Problem: Show each line of the items below that contains the word "screenshot".

Records for processing:
>> BEGIN

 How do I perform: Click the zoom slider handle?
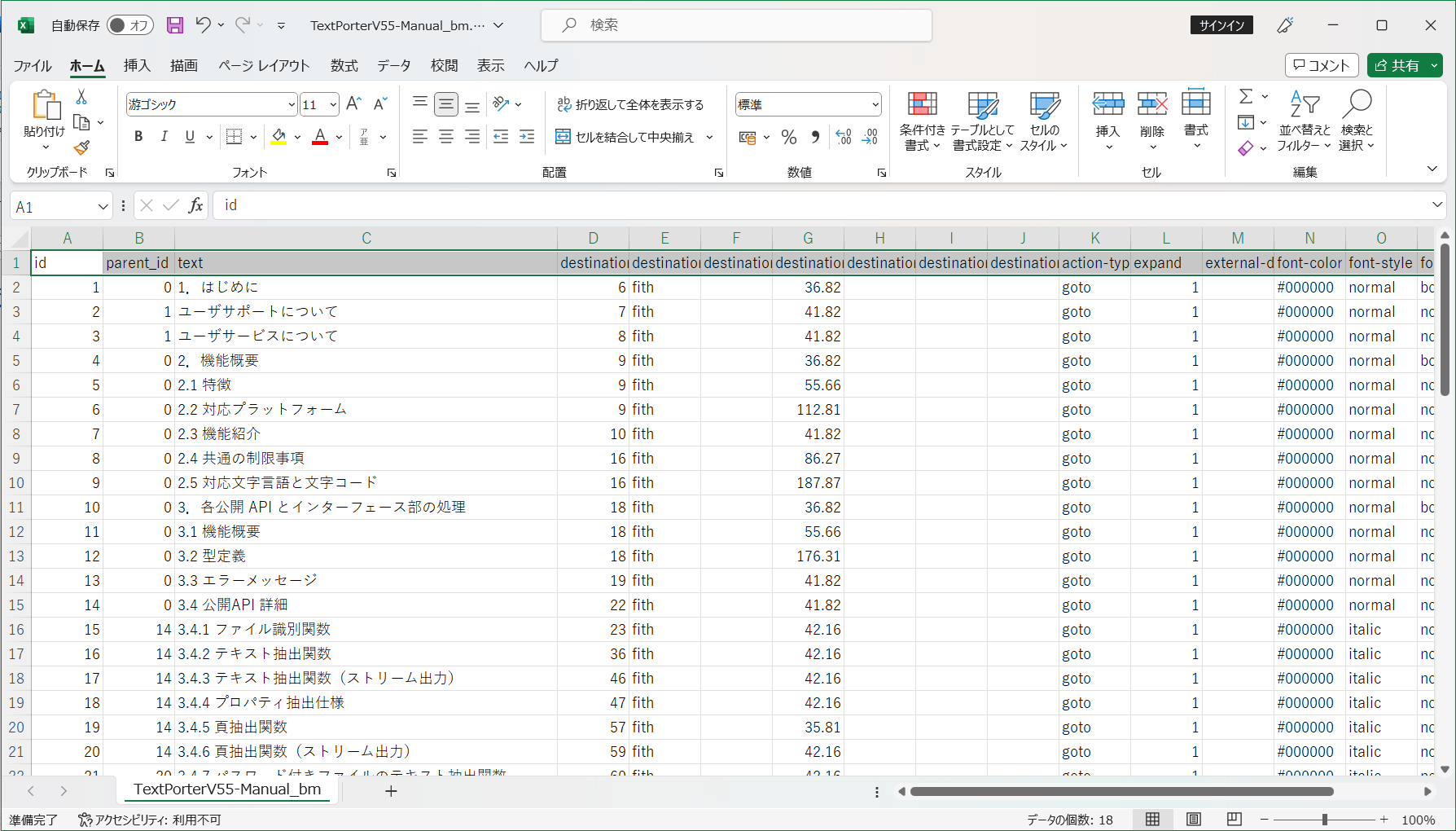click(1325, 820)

>> END
>> BEGIN

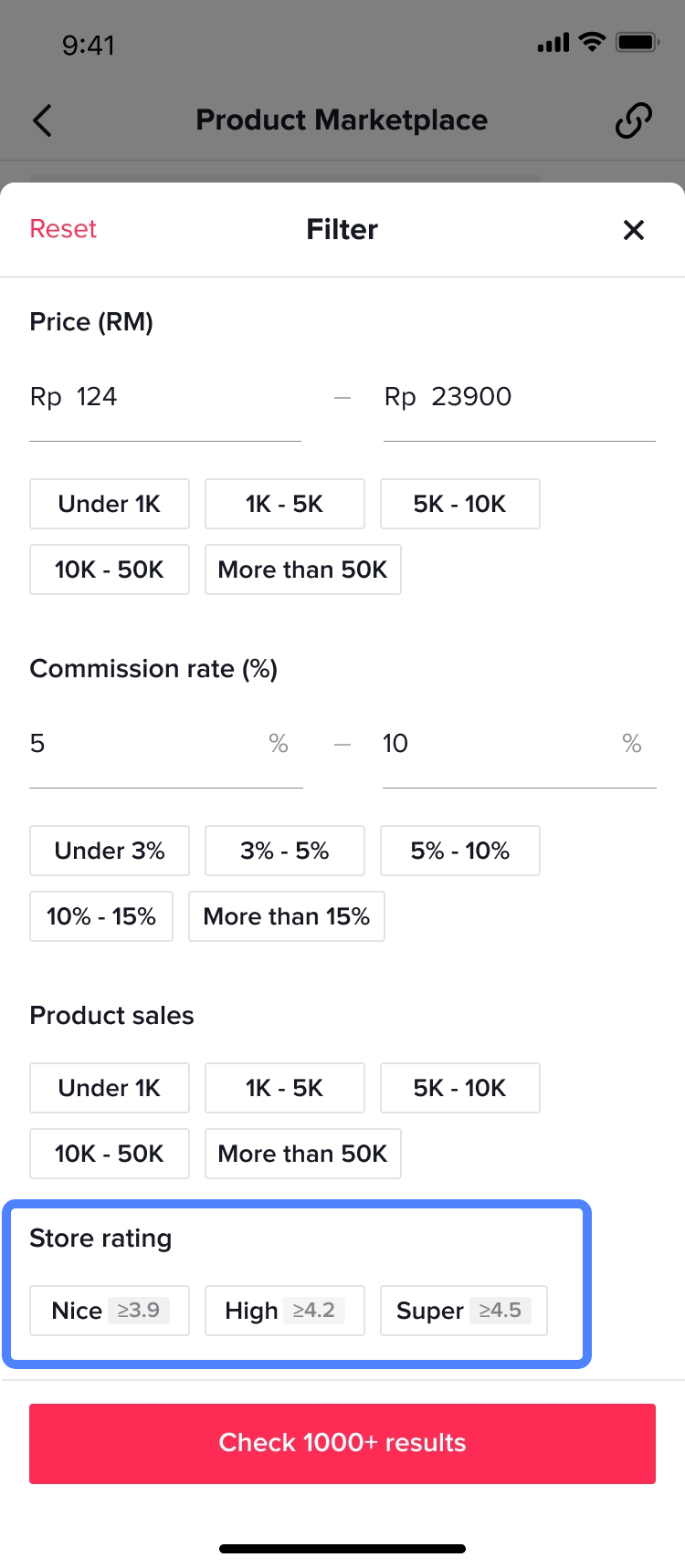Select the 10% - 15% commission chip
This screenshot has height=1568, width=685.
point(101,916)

>> END
>> BEGIN

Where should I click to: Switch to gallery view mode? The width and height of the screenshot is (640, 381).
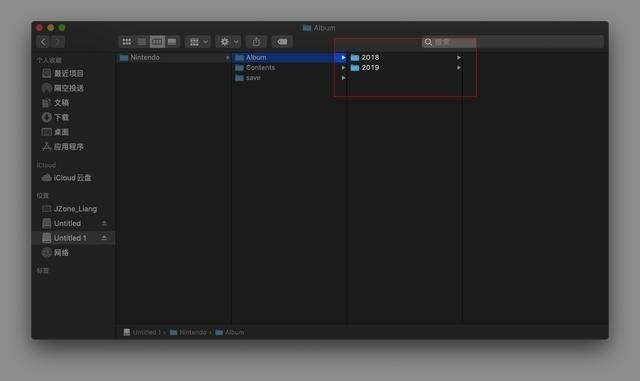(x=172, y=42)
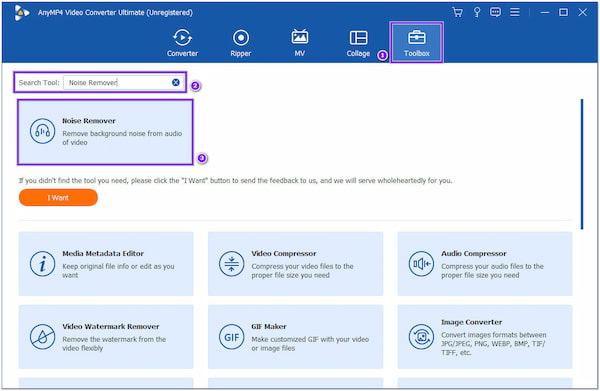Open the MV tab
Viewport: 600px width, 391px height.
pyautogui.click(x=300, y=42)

>> END

Final result:
This screenshot has height=1568, width=685.
Where should I click to: Switch to gallery view mode? The width and height of the screenshot is (640, 381).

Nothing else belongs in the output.